Researchers from the University of Tennessee found that nitrogen dioxide concentration levels spiked 79% in areas immediately surrounding the data center after xAI fired up operations. Community activists are reporting increased asthma attacks and respiratory problems since the facility opened. "We've been preparing for this shift since Q2," one local health advocate told Time magazine in a recent investigation into the facility's impact.
The company insists it plans to phase out the turbines once it secures additional power from the grid, but local officials have already granted permits for 15 turbines to operate through January 2027. That's created a regulatory maze where some turbines have permits while others don't, making it difficult for environmental groups to track the full scope of emissions.
This Memphis solar announcement isn't xAI's first green energy play. Back in September, the company committed to a much larger 100-megawatt solar farm nearby, paired with 100 megawatts of grid-scale batteries to provide round-the-clock power. Seven States Power Company, the developer handling that project, secured a massive $439 million award from the U.S. Department of Agriculture - with $414 million coming as an interest-free loan.
That federal backing is particularly notable given how the Trump administration has been canceling clean energy grants left and right. The Environmental Protection Agency and Department of Energy have already pulled hundreds of millions in funding from other renewable projects, making xAI's approved funding look like a strategic win.

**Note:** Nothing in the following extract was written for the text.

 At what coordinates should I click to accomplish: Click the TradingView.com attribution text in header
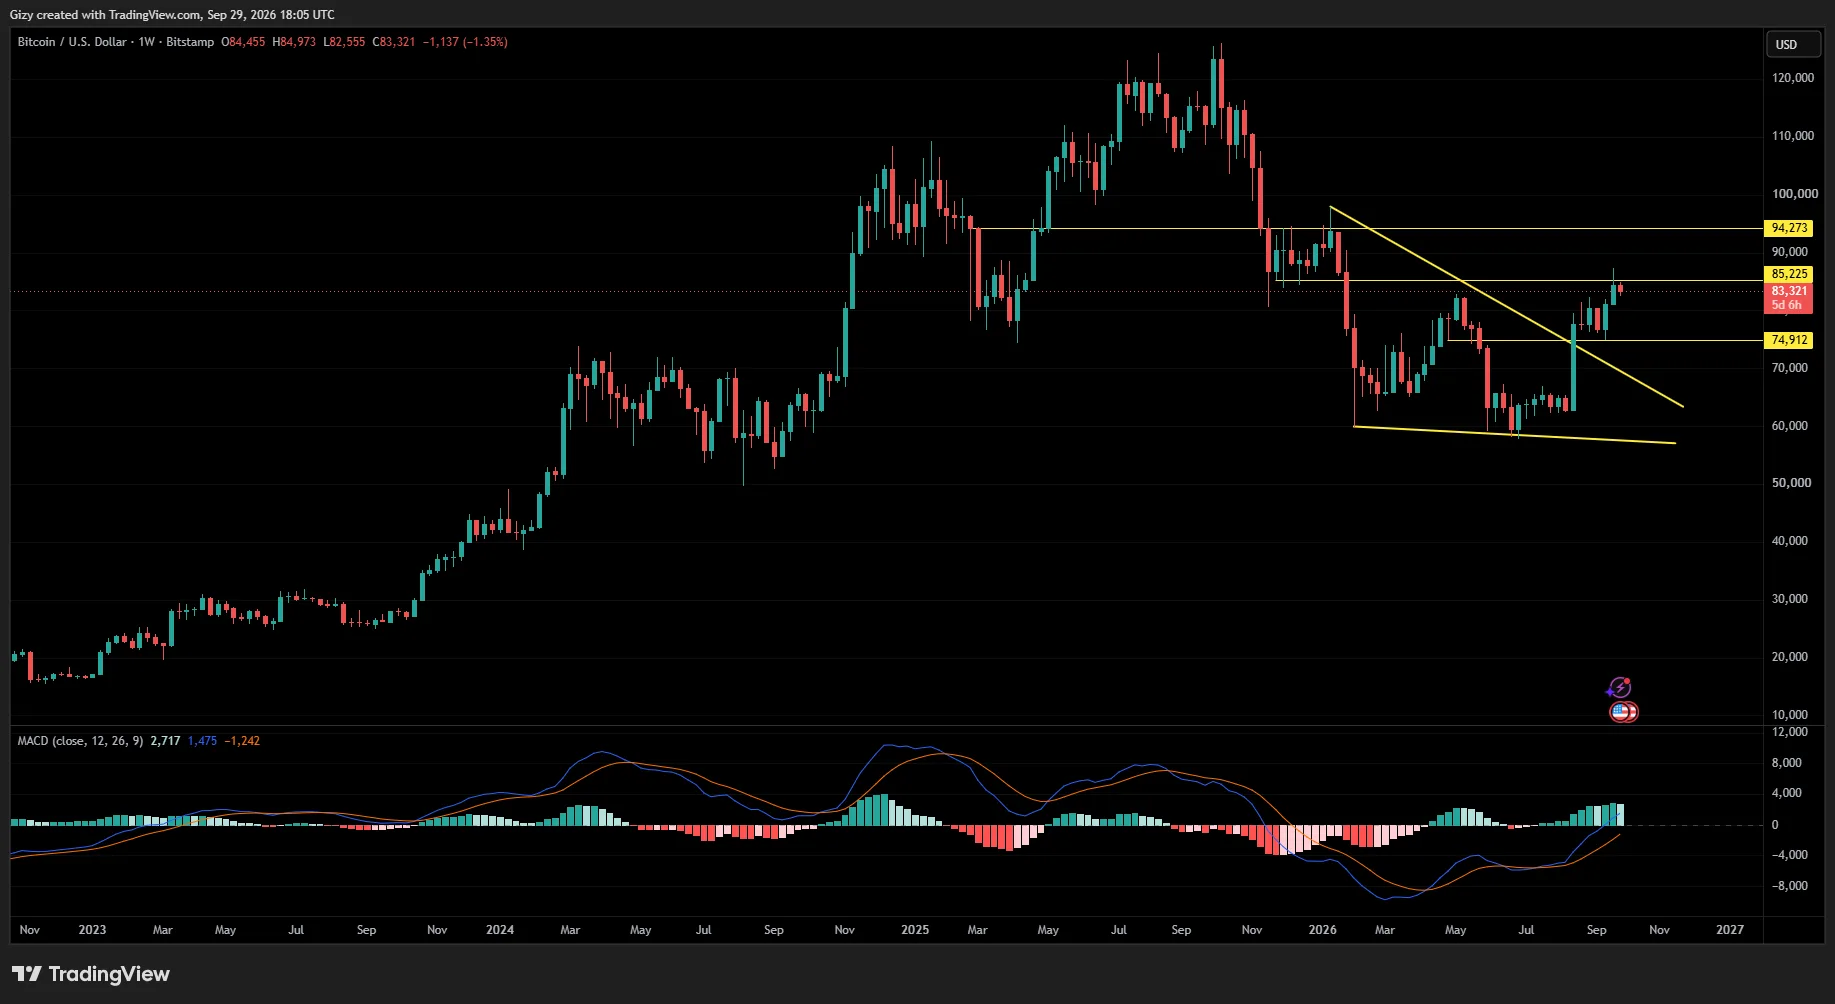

But even as xAI talks solar in Memphis, it's doubling down on gas turbines elsewhere. The company has added 59 more turbines at its Colossus 2 site in Mississippi, with 18 of them classified as "temporary" - a designation that conveniently means regulators don't have to track their pollution output. It's a pattern that suggests the solar announcements might be more about managing public relations than fundamentally changing how the company powers its AI ambitions.

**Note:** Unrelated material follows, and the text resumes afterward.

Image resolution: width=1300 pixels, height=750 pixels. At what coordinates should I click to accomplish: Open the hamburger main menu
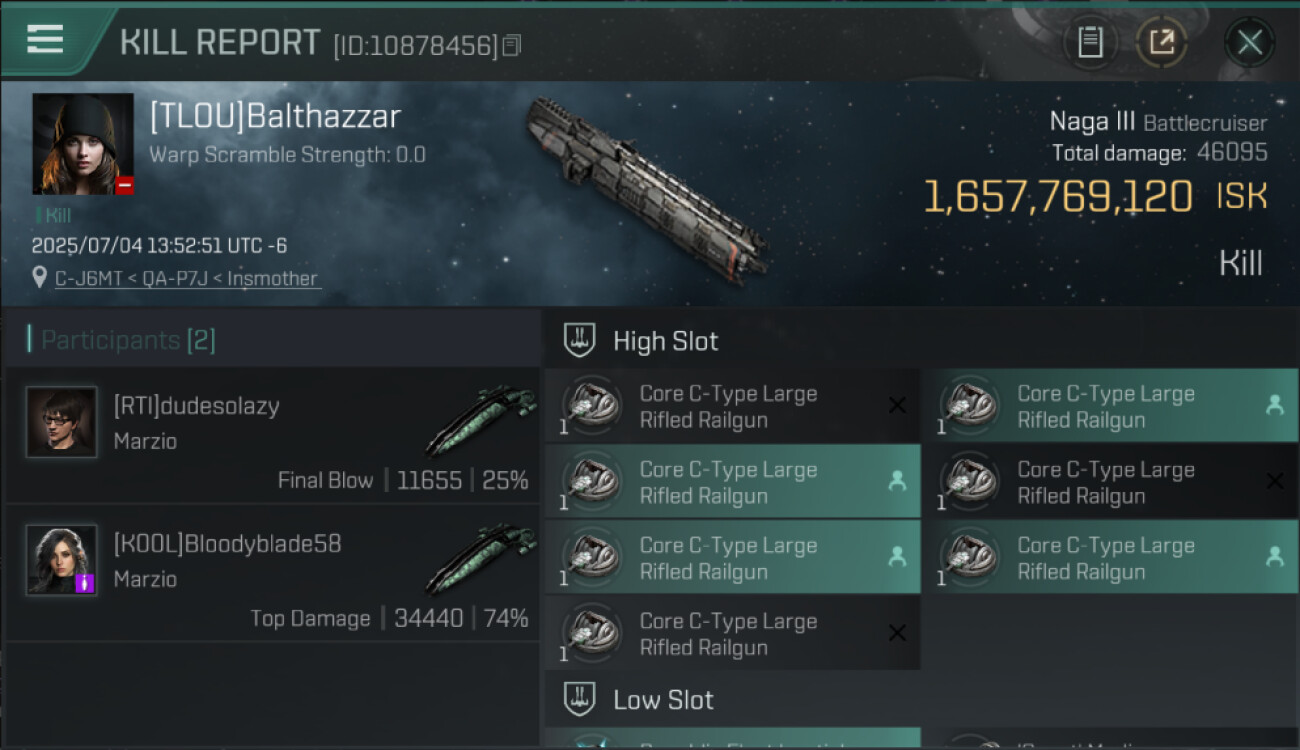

The scale of power consumption at these facilities is staggering. Training large language models requires massive computational resources running 24/7, and data centers like Colossus represent some of the most energy-intensive operations on the planet. Even with the proposed solar installations, xAI would still rely heavily on fossil fuels to keep its AI training pipeline running.
xAI's solar farm announcement represents a small but symbolically important step toward cleaner AI infrastructure. However, with the proposed installation covering only 10% of the Memphis facility's power needs and gas turbine expansion continuing in Mississippi, it's clear that the fundamental challenge of powering AI at scale remains unresolved. The real test will be whether these renewable projects can scale fast enough to match the company's rapidly expanding computational demands, or if they'll remain largely cosmetic fixes to a much larger environmental problem.